My application using async function which can call Assistants API. When there are two requests sending to the same thread, it throws this error.

{'error': {'message': "Can't add messages to thread_Fmzxw5GjqKcFBaVeMeM2ozTF while a run run_6b3A7jCcFwHikdR9si409rCj is active.", 'type': 'invalid_request_error', 'param': None, 'code': None}}

At this points it seems that i can’t find a way to retrieve in_process runs so that i can wait until there is no in_process runs.
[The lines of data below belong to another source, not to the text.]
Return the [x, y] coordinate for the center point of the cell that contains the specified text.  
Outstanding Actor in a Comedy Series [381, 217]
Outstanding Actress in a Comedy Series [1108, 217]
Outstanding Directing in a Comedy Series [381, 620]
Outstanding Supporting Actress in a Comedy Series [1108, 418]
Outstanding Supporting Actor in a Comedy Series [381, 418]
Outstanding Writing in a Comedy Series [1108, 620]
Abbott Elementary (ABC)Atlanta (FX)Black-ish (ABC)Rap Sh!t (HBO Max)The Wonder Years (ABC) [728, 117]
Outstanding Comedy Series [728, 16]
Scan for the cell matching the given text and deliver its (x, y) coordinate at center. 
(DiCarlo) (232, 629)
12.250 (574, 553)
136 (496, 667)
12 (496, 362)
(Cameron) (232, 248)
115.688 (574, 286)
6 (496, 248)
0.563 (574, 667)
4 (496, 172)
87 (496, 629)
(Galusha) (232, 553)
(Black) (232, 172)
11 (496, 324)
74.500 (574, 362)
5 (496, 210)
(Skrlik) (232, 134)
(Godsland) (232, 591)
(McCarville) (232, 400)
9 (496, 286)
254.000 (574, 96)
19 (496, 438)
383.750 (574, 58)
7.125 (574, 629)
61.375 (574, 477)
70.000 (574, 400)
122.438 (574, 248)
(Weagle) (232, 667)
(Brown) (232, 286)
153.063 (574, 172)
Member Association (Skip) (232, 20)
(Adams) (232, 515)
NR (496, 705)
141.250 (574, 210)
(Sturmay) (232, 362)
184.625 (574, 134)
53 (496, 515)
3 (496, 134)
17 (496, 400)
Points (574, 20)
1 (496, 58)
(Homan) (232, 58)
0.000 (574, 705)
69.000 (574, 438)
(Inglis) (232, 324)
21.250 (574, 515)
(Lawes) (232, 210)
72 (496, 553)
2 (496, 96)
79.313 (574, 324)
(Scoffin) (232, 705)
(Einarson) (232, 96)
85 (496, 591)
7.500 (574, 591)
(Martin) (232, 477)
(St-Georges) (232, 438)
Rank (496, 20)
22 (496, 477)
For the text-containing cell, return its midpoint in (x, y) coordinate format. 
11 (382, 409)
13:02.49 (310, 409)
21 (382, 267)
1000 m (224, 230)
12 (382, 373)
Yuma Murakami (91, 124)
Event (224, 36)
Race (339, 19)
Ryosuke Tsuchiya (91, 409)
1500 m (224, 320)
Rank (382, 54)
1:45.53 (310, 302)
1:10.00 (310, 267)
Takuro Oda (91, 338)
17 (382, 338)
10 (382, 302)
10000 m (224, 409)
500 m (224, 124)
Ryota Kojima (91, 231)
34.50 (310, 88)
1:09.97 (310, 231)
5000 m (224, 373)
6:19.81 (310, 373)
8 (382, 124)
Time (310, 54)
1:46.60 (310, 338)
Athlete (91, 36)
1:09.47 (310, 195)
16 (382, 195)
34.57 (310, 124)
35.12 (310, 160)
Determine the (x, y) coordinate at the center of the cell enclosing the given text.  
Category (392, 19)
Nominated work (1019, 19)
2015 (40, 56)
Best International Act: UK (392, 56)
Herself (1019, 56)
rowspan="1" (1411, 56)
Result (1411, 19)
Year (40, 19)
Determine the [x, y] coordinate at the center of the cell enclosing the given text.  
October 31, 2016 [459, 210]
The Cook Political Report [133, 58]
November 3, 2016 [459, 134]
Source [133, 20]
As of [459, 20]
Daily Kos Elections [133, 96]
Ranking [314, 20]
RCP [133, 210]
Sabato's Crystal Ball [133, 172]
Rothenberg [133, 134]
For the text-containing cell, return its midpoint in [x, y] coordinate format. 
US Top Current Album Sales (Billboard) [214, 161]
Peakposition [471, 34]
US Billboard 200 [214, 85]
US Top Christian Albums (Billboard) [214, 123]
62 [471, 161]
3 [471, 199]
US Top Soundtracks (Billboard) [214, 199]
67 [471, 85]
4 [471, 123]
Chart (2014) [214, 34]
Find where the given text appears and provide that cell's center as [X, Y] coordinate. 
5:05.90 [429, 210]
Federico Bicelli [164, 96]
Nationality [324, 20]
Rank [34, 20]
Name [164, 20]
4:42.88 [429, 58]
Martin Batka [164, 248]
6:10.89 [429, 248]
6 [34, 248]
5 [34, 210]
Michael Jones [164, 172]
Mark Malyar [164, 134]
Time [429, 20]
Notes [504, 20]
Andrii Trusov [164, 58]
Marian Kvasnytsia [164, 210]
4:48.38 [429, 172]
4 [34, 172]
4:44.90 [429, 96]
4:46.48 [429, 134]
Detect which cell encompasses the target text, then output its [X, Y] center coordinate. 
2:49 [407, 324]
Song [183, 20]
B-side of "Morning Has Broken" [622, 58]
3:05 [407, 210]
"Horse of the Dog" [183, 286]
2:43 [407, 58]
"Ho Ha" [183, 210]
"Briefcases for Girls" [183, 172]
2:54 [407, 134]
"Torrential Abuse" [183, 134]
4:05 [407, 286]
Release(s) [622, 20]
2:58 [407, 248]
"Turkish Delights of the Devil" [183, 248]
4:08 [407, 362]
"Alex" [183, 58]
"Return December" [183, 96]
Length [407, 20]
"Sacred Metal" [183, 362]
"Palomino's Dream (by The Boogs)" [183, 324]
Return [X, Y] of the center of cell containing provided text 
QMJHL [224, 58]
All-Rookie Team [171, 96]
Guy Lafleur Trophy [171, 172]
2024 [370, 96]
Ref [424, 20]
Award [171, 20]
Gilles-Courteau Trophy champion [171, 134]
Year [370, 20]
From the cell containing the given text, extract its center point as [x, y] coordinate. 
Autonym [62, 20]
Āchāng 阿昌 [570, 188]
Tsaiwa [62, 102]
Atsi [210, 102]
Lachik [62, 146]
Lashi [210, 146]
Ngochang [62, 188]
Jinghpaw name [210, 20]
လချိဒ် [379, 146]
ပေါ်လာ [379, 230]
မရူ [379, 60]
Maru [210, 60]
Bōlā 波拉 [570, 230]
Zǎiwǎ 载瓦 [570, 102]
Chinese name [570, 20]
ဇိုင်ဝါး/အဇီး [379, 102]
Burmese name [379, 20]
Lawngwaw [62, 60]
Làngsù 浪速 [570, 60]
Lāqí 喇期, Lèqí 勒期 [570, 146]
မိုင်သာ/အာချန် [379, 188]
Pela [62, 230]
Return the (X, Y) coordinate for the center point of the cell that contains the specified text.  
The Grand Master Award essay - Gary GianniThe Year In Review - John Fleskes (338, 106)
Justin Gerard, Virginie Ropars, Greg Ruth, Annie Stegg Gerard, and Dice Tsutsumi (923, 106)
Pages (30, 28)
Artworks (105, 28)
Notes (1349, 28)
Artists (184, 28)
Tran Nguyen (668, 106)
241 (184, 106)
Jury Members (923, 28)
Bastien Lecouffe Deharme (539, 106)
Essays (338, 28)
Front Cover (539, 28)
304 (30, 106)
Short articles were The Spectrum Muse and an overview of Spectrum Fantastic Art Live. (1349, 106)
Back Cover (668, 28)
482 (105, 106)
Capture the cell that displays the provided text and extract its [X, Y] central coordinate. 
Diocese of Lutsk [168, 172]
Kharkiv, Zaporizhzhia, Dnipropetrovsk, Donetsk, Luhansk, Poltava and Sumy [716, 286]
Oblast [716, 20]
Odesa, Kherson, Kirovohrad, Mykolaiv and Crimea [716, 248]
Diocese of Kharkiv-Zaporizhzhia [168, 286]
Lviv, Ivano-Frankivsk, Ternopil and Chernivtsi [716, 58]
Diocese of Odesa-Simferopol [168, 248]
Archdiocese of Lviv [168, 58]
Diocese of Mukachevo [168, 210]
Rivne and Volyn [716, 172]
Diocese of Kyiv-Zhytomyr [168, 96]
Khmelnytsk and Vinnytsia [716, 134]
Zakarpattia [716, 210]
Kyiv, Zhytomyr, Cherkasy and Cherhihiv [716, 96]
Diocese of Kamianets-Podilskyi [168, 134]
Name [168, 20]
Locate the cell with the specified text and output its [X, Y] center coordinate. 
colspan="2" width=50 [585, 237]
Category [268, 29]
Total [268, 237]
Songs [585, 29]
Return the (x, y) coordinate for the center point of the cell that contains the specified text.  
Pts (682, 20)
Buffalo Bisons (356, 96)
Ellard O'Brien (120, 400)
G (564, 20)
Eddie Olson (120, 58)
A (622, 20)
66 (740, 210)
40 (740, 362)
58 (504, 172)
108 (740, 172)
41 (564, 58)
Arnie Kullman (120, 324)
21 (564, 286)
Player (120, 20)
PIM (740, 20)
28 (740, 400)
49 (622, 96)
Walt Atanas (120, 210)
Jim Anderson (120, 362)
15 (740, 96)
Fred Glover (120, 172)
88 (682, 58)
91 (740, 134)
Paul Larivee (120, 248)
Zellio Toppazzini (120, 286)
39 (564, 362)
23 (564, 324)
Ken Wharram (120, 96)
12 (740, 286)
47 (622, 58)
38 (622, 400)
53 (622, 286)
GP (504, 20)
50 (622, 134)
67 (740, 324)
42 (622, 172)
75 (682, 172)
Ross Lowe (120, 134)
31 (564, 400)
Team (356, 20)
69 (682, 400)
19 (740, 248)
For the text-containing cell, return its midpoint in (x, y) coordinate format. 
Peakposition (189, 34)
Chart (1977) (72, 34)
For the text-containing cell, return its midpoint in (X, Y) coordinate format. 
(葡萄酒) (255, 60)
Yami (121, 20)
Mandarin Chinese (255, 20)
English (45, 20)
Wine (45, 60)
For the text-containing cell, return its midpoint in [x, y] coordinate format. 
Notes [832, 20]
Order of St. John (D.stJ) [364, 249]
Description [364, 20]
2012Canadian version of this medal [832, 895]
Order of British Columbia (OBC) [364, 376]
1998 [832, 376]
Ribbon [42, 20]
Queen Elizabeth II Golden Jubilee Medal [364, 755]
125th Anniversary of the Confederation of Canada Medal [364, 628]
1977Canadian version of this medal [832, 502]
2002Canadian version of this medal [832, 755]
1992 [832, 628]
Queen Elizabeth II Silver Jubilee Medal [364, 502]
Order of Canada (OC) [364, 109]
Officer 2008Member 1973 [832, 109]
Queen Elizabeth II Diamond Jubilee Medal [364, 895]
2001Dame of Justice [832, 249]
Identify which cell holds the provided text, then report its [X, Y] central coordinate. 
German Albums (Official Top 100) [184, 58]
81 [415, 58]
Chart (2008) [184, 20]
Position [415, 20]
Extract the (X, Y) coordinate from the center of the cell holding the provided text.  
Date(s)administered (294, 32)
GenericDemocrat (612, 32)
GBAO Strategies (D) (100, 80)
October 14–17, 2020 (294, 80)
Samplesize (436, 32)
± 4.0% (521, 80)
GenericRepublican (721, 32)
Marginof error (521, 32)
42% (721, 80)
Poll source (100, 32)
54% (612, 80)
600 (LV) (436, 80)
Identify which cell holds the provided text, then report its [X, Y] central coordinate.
My code is simple, just like this.

async def send_openai(assistant_id, message, thread=None):
     if not thread: 
         thread = _openai.start_thread()
     _openai.beta.threads.messages.create(
                 thread_id=thread_id, role="user", content=message
     )
    run = _openai.beta.threads.runs.create(
            thread_id=thread,
            assistant_id=assistant_id,
            instructions="Some instruction",
        )
    while True:
            run = _openai.beta.threads.runs.retrieve(
                 thread_id=thread_id, run_id=run.id
            )
            run_status = _get_response_status(
               run
            )
            if run_status == "ok":
                return run
            if run_status == "failed":
                return None
            if run_status == "retry":
                await asyncio.sleep(10)

def get_response_status(data: Run) -> Literal["retry", "failed", "ok"]:
    if data.status in ("completed",):
        return "ok"
    if data.status in (
        "queue",
        "in_progress",
    ):
        return "retry"
    if data.status in (
        "requires_action",
        "cancelling",
        "cancelled",
        "failed",
        "expired",
    ):
        return "failed"

A thread is a “chat history” of a session.

It would make sense to lock out multiple runs using the same thread object, as you would get two different AI replies added, breaking conversational context and chat continuation based on previous inputs and responses.